Originally Posted by mdriftmeyer
Magsafe makes zero sense for the desktops.
It makes perfect sense if it can handle the load of the new Mini. Especially if it is compatible with the new displays and is of better quality than the old connector.
The Magsafe on the ADC doubles to charge your laptop battery and uses the passthrough power of the Monitor to do so.
BS, the power supply is in the monitor to operate your laptop. Simple as that really, if your battery happens to need a recharge you get that too. That isn't the primary point of the power supply though, it is there so the lappie can make like a desktop.
It makes no sense for non-portable products.
That could be said about the current Mini connector too.
If you're going to rationalize adding a "modified" magsafe for the desktop you are adding costs to the design and serving to use it w/o benefiting the point of it's core service--to recharge the system.
You are so wrong about the "core service" that I'm not sure if there is a point to further discussions. I will repeat though, the power supply is there so that the new monitor can work with the laptop in desktop duty mode. Any recharge you get out of the system is simply grave on top of everything else.
As to additional mechanical help with retention that may help but I don't really see it as an absolute requirement.
Only portable devices with magsafe from at least 1 dedicated power system makes sense, ala the Monitor.
With desktops having dedicated sources it makes no sense to offer it. It's much less expensive to add that functionality into the adaptor than to modify the current one resulting in no added use.
You are getting hard to follow here. The connector from the power supply would not be modified, it would be the same one that comes with the current monitor. If anything at all is done it will be a case mounted retainer.

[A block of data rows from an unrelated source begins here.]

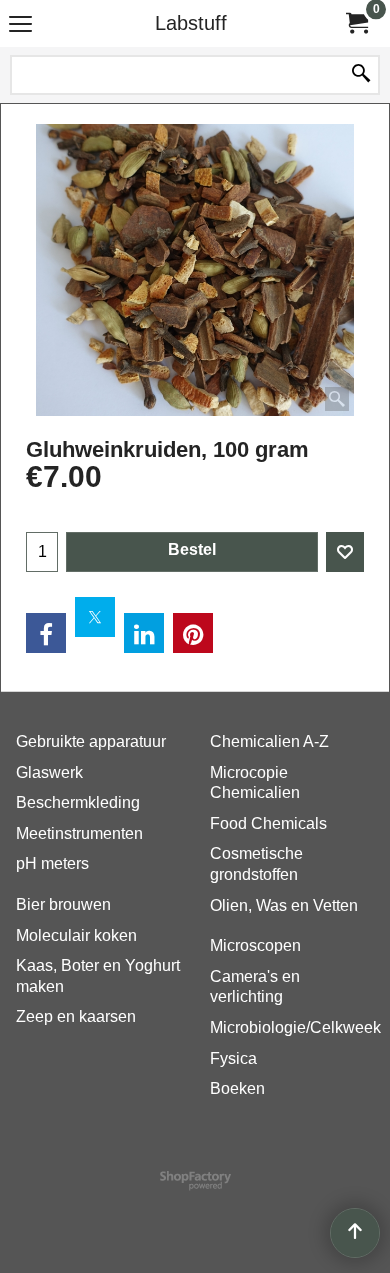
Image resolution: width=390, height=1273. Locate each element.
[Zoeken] (361, 75)
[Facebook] (46, 633)
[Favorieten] (345, 552)
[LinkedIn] (144, 633)
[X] (95, 617)
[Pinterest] (193, 633)
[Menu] (20, 25)
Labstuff (191, 23)
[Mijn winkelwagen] (356, 23)
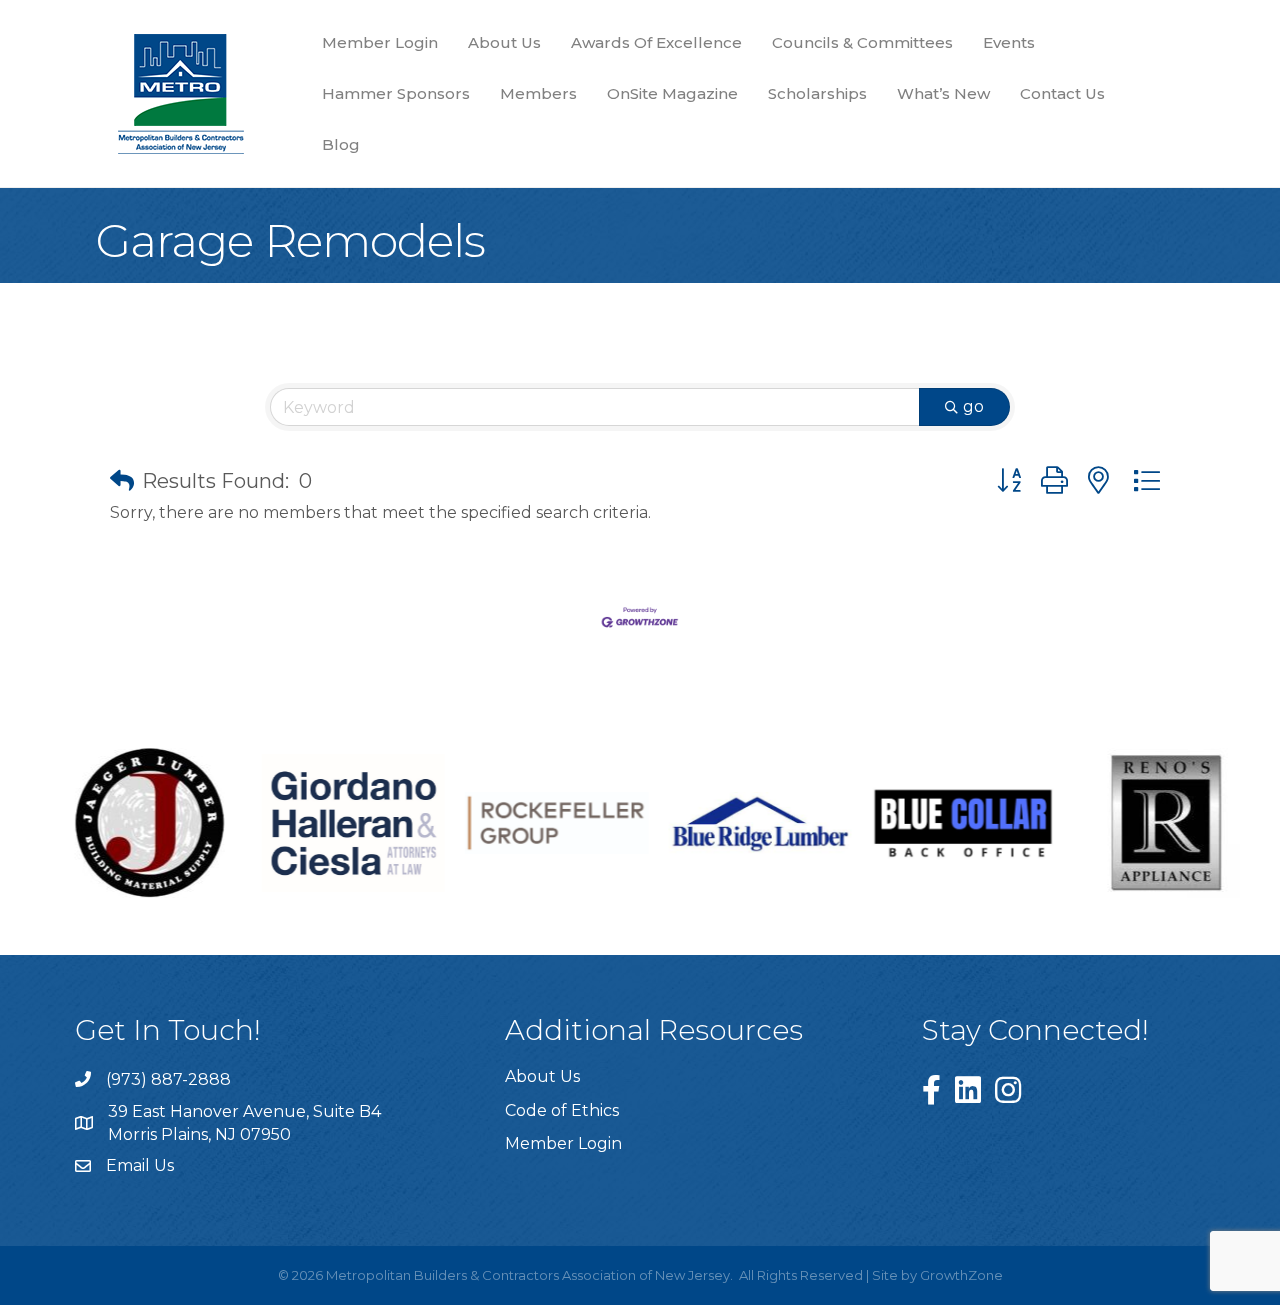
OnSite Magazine (672, 93)
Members (538, 93)
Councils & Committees (862, 42)
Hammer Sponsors (396, 93)
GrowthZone (961, 1275)
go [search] (973, 406)
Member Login (380, 42)
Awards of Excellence (656, 42)
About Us (504, 42)
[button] (122, 481)
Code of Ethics (562, 1110)
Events (1009, 42)
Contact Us (1062, 93)
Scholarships (817, 93)
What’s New (943, 93)
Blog (341, 144)
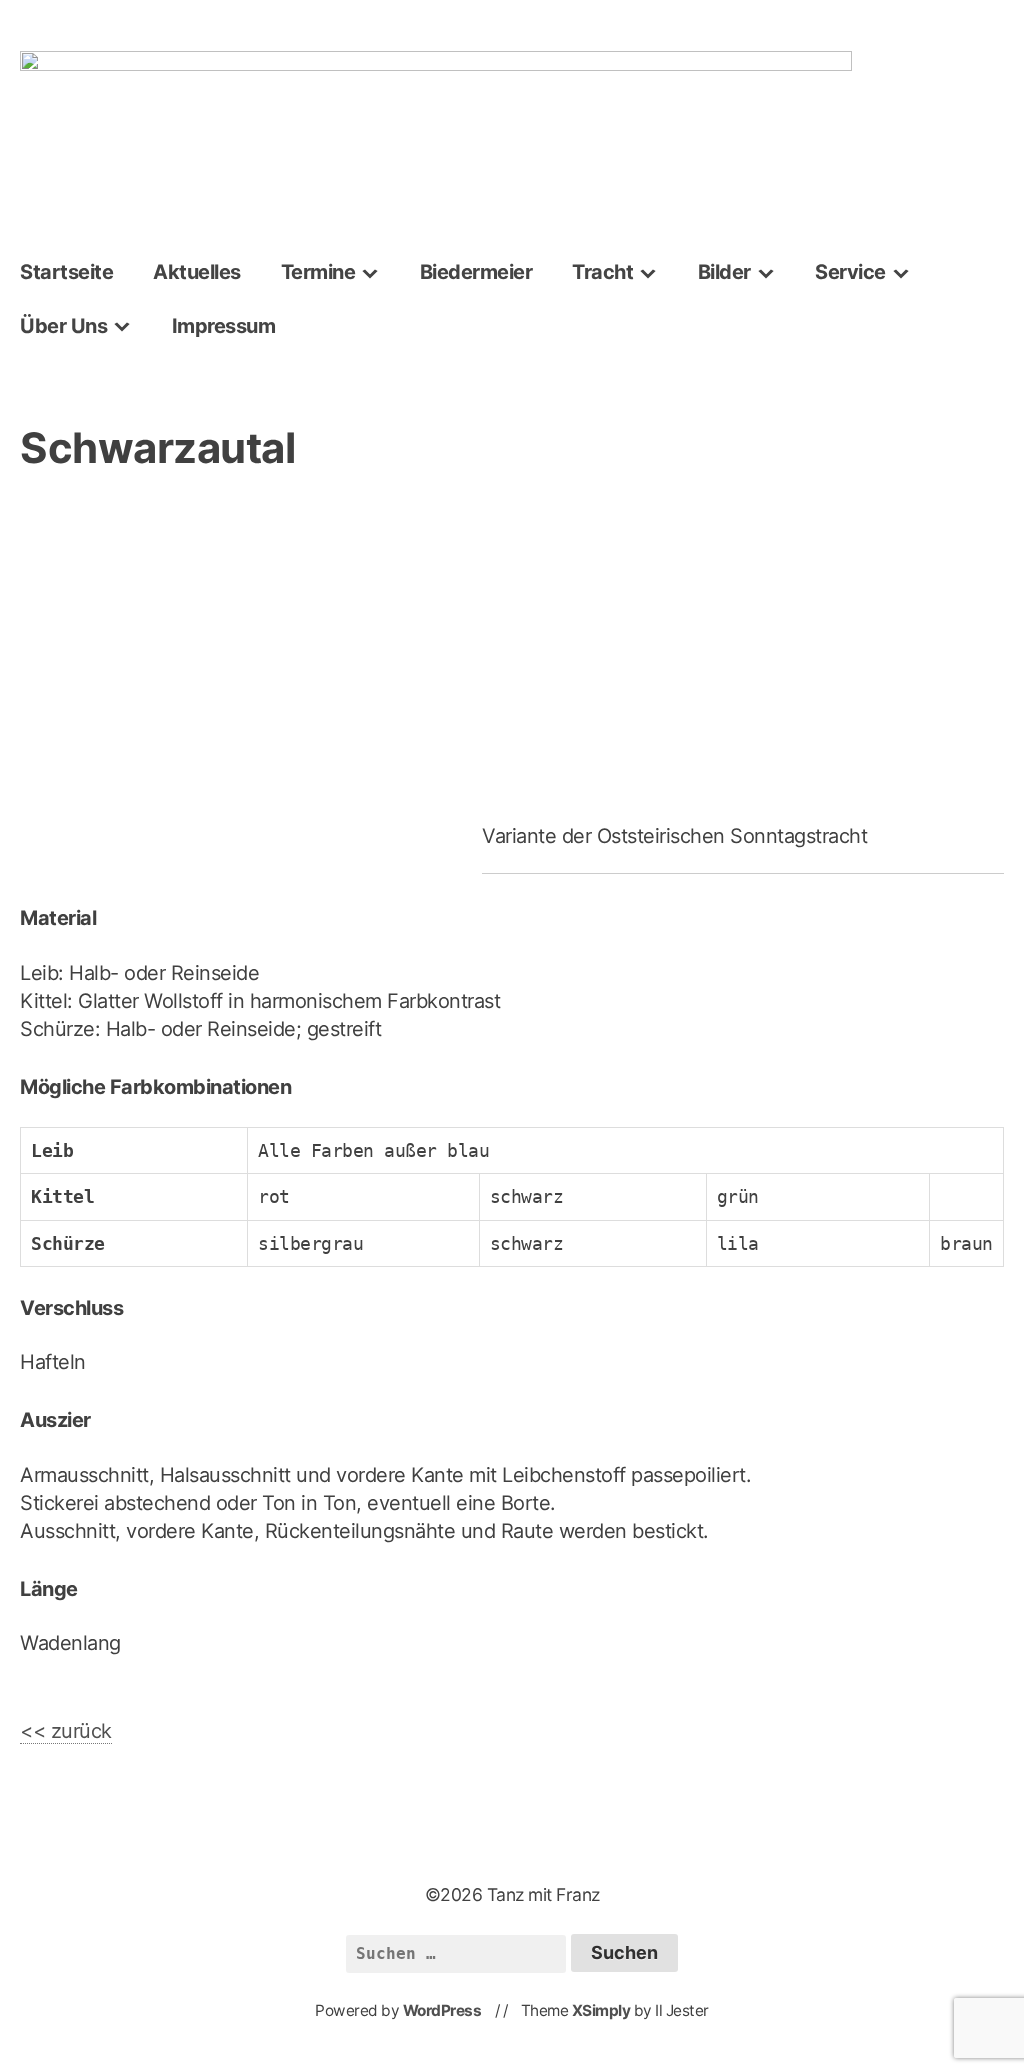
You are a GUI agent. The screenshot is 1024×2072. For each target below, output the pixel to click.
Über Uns (63, 326)
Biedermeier (476, 272)
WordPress (442, 2010)
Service (850, 272)
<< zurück (66, 1731)
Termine (318, 272)
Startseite (66, 272)
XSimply (601, 2010)
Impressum (224, 326)
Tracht (602, 272)
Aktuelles (197, 272)
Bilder (724, 272)
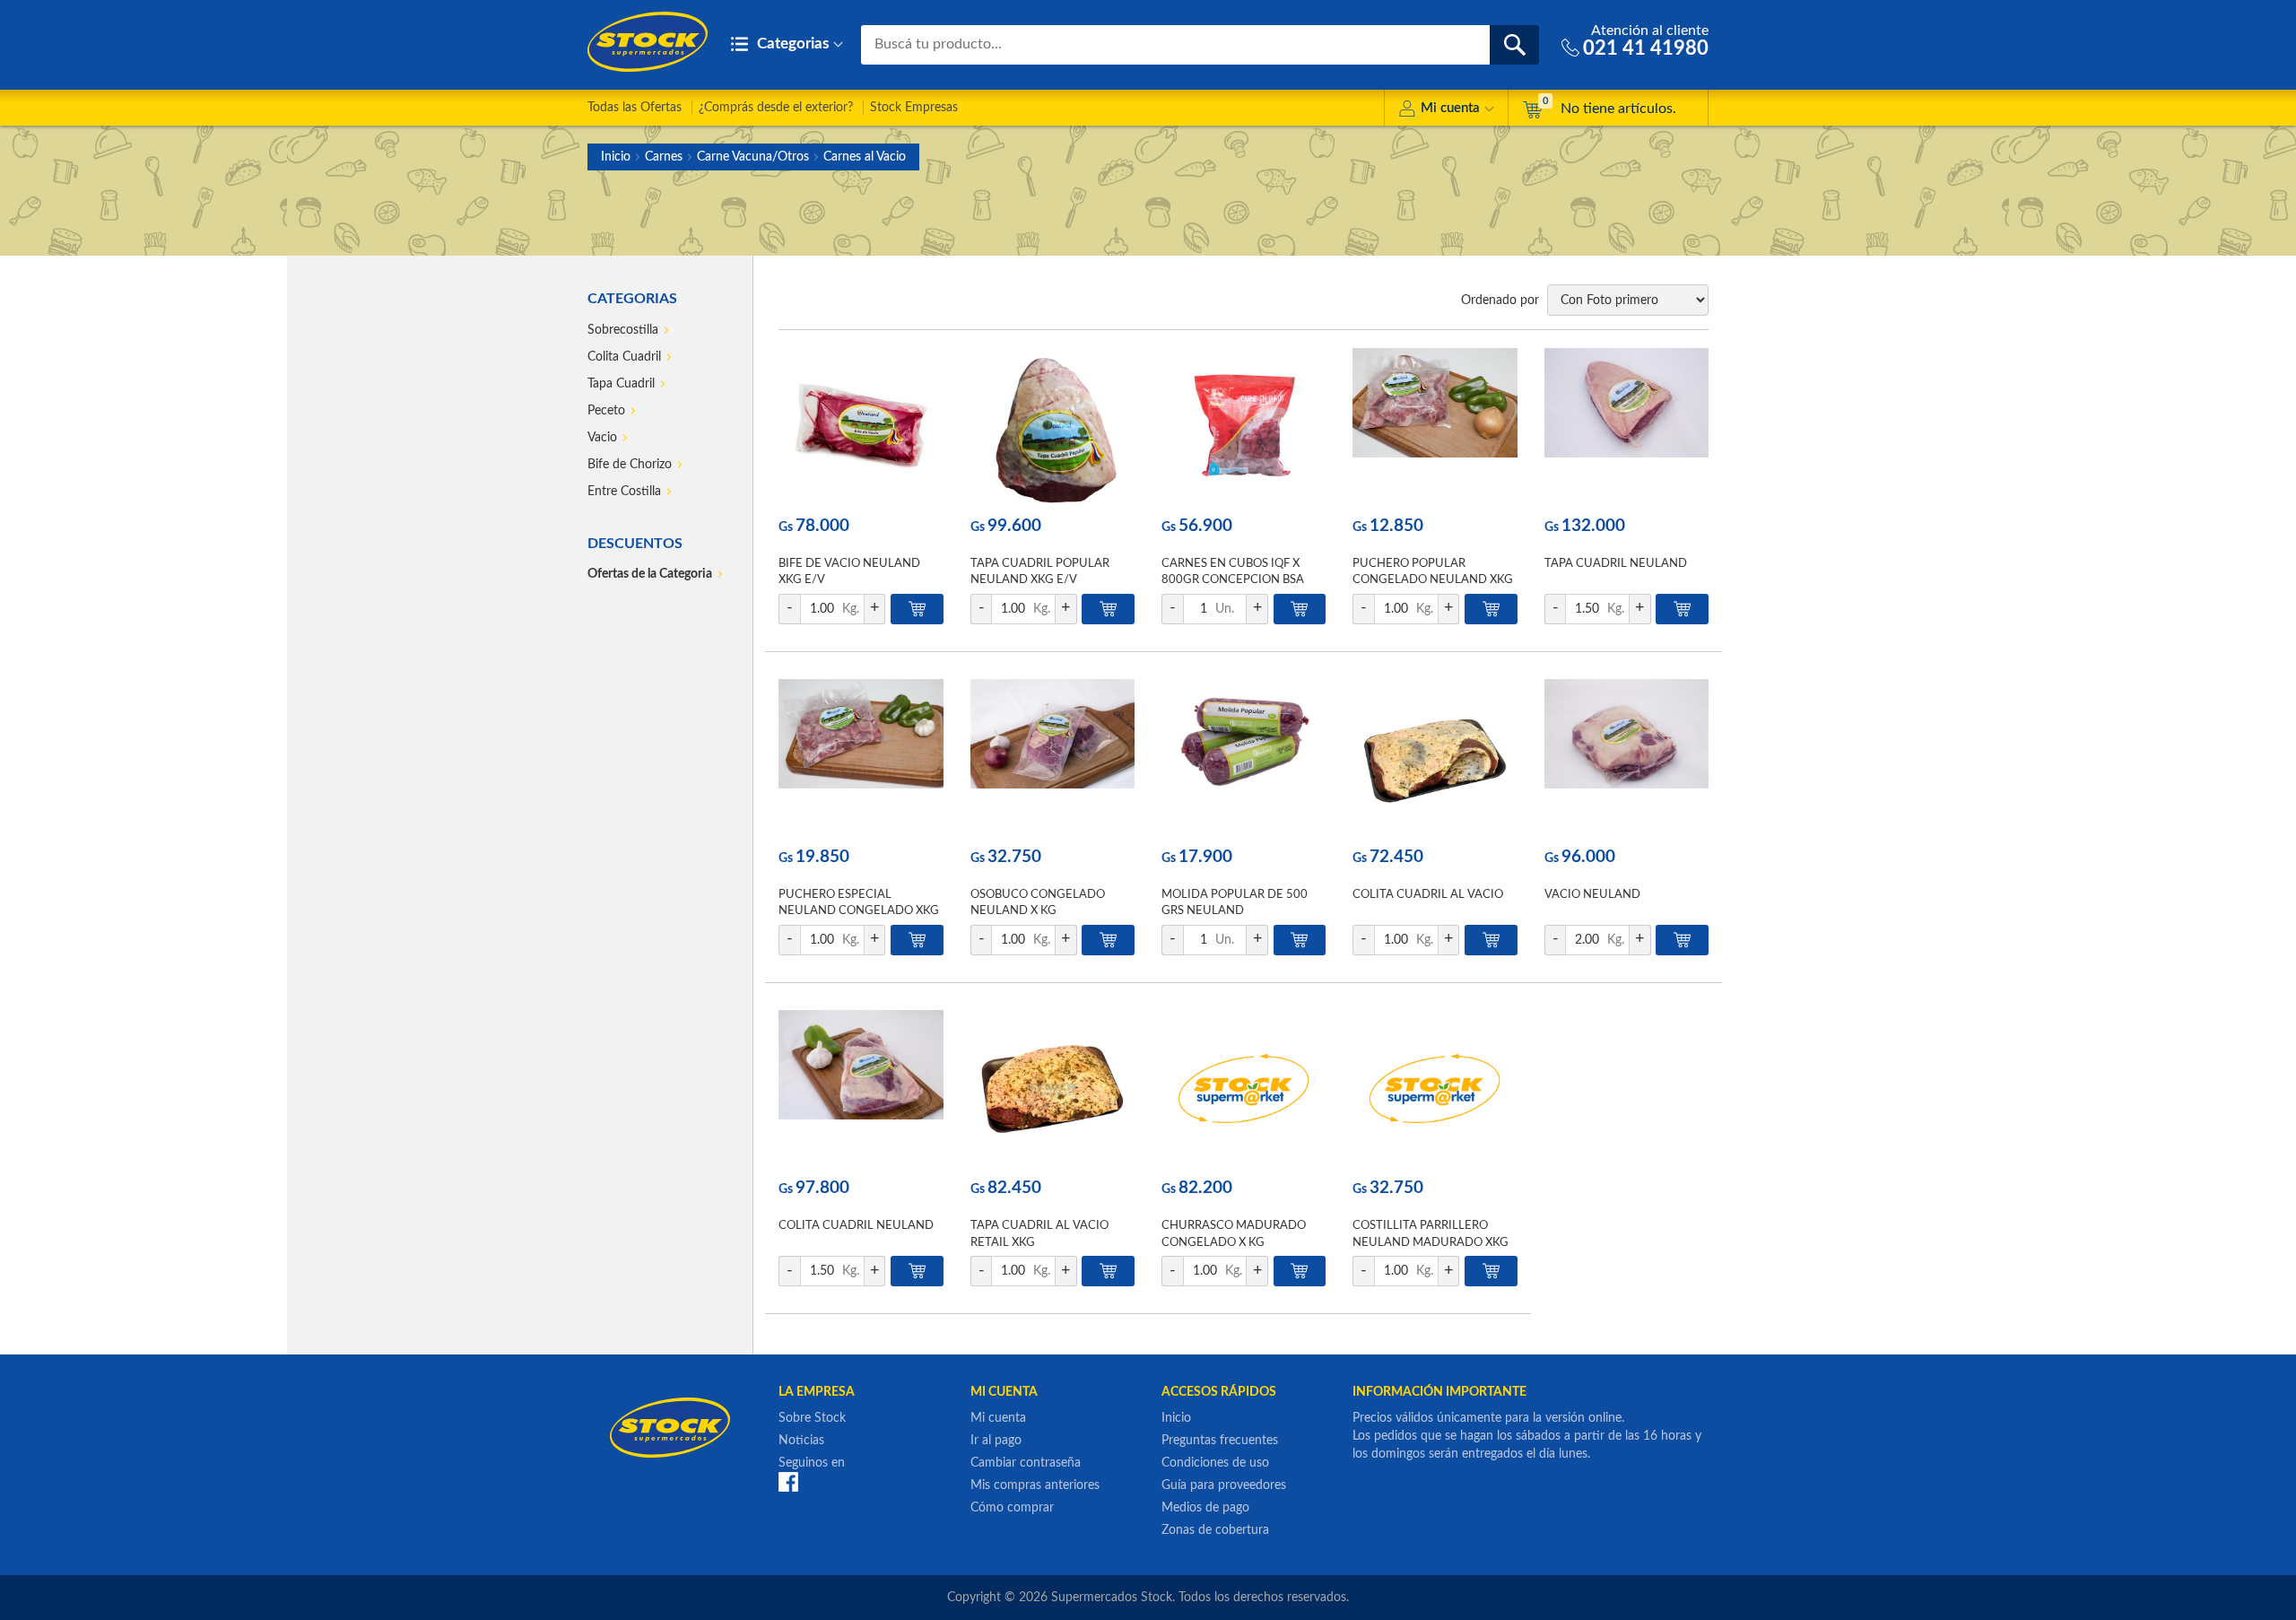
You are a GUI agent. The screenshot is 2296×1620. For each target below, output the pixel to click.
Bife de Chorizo (629, 464)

What many people are missing here is that this approach offers Apple a way to unbundle the power supply and lower the machines list price. This how one powers the Mini will be up to the purchaser when he makes the purchase. It also opens up the market to a wide range of power supplies.
The real argument against MagSafe isn't the connector but rather is an issue of electrical power. Many laptop power supplies depend on the laptops battery to support surge loads. In otherwirds many laptop power supplies can't handle transient loads like a disk spinup. This is why many laptops require that a battery be inplace even when line connected. I'm not sure what the case is with Apple products but atleast this would be a counter indication.
In any event the MagSafe connector itself isn't anyworst than the old connector.